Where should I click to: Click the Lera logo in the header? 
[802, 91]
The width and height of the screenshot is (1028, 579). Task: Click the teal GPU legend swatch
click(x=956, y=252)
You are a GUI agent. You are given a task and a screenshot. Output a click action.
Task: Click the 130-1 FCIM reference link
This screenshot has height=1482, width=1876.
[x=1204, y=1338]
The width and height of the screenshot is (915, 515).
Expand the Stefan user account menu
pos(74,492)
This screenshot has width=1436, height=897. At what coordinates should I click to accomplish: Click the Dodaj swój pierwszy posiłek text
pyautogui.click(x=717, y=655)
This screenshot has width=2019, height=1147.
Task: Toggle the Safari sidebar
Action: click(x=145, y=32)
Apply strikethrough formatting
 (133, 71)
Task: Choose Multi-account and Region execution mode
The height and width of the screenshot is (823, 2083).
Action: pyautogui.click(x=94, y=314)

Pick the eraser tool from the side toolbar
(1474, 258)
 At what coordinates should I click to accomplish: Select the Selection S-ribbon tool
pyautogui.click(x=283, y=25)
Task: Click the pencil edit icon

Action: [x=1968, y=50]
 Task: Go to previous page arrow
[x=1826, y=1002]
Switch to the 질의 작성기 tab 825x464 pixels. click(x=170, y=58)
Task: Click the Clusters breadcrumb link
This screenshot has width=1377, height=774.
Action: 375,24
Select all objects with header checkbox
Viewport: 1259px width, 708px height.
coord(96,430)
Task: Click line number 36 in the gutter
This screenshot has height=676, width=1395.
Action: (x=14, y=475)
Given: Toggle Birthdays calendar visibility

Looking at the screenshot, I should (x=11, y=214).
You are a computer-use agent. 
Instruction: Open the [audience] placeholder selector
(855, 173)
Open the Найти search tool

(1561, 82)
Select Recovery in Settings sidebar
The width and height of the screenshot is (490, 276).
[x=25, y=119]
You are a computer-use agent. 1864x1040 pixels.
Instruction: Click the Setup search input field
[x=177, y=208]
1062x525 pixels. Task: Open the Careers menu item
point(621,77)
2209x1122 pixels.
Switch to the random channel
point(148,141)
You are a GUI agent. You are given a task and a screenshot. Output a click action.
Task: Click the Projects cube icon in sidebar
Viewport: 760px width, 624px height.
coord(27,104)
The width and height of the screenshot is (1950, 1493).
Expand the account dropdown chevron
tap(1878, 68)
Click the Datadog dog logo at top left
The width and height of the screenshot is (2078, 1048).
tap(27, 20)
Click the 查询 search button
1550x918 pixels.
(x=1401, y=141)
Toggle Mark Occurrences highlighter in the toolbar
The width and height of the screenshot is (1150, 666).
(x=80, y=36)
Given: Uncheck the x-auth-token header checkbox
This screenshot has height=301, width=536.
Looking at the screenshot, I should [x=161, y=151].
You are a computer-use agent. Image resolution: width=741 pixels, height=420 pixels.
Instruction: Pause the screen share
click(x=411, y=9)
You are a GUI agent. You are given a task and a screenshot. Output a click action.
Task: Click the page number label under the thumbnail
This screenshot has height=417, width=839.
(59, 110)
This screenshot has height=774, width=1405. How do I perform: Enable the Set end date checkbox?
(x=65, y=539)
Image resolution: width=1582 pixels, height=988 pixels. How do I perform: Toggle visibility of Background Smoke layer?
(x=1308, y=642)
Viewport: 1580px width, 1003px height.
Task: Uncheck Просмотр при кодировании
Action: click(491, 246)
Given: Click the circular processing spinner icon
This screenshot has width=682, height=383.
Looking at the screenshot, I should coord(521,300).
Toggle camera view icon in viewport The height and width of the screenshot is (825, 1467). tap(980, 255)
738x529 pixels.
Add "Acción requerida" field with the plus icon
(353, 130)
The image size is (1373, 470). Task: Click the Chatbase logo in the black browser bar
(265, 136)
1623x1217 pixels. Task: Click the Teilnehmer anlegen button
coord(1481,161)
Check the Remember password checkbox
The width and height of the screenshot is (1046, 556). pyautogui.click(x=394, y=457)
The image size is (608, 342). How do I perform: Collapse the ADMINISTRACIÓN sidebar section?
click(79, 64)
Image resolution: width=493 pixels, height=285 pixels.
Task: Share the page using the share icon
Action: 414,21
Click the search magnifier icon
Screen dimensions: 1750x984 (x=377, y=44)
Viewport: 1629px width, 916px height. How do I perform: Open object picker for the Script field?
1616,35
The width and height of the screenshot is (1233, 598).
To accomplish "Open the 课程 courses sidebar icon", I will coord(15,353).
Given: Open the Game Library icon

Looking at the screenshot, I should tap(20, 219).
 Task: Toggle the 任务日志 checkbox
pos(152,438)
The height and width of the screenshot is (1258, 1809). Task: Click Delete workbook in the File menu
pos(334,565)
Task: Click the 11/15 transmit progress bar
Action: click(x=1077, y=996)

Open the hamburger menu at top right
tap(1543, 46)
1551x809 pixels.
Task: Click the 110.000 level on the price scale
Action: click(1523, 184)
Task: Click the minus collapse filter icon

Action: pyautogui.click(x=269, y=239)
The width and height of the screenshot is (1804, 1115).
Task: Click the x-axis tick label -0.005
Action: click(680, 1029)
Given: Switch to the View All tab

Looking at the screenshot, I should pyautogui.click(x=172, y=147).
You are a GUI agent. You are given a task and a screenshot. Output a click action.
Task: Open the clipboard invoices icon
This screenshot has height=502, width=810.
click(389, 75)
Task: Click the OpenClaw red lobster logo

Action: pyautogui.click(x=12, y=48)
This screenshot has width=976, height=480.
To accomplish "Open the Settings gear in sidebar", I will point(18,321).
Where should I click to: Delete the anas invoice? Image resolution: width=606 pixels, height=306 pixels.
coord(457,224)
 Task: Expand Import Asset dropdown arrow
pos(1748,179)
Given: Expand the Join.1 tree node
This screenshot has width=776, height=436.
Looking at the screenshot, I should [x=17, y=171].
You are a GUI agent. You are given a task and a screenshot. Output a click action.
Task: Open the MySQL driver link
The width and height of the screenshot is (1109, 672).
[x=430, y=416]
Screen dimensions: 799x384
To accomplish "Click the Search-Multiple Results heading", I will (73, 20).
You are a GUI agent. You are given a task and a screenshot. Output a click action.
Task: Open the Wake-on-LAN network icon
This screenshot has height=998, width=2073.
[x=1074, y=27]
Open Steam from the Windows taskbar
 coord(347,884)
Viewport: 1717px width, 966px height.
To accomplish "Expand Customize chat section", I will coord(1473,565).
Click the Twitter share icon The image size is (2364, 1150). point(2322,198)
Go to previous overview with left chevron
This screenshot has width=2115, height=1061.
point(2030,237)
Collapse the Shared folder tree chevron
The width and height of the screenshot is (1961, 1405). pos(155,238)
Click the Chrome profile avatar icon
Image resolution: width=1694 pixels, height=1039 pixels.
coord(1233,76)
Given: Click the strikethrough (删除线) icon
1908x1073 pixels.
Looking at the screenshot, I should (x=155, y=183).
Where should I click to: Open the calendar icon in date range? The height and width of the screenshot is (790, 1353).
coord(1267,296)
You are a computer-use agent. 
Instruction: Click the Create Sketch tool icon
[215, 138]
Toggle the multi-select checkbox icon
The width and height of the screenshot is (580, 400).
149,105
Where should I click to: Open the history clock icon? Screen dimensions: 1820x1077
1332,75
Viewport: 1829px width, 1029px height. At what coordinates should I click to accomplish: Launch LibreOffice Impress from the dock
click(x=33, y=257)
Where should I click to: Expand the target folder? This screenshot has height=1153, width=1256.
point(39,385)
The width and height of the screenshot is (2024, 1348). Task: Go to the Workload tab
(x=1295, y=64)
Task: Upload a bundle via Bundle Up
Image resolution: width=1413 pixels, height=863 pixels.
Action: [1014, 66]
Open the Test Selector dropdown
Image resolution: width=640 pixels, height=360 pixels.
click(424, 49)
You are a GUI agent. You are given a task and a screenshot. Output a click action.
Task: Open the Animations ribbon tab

Task details:
Filter the listing above for lines with the word "link", and copy each one you find.

Answer for the task:
Task: Click the 130-1 FCIM reference link
Task: Click the Clusters breadcrumb link
Task: Open the MySQL driver link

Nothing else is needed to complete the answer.